◆ STATED TASK ◆
Reproduce the stretch from the line containing "Screen dimensions: 158x136" through the line containing "This screenshot has height=553, width=991.", with "wireframe chair mesh" changed to "wooden chair model" and nothing else altered. Omit the pictures.

◆ STORED ROWS ◆

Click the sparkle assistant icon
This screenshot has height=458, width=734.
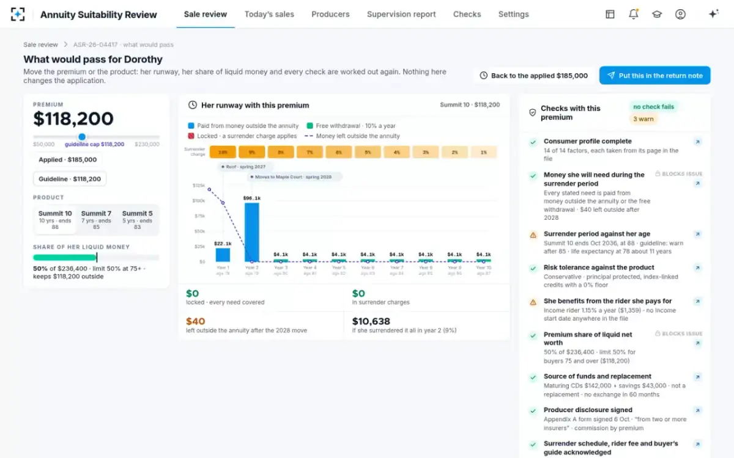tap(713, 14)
---
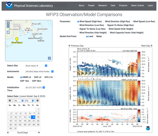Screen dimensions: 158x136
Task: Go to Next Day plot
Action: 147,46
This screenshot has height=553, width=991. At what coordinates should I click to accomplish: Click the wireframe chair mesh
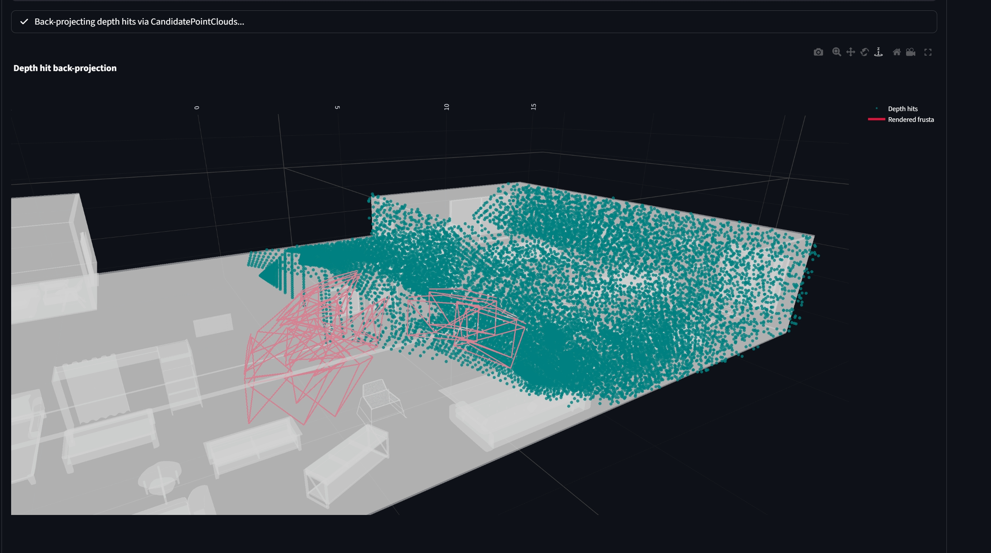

◆ OUTPUT OF THE EXERCISE ◆
Screen dimensions: 158x136
Task: Go to Next Day plot
Action: 147,46
This screenshot has height=553, width=991. At what coordinates should I click to accomplish: Click the wooden chair model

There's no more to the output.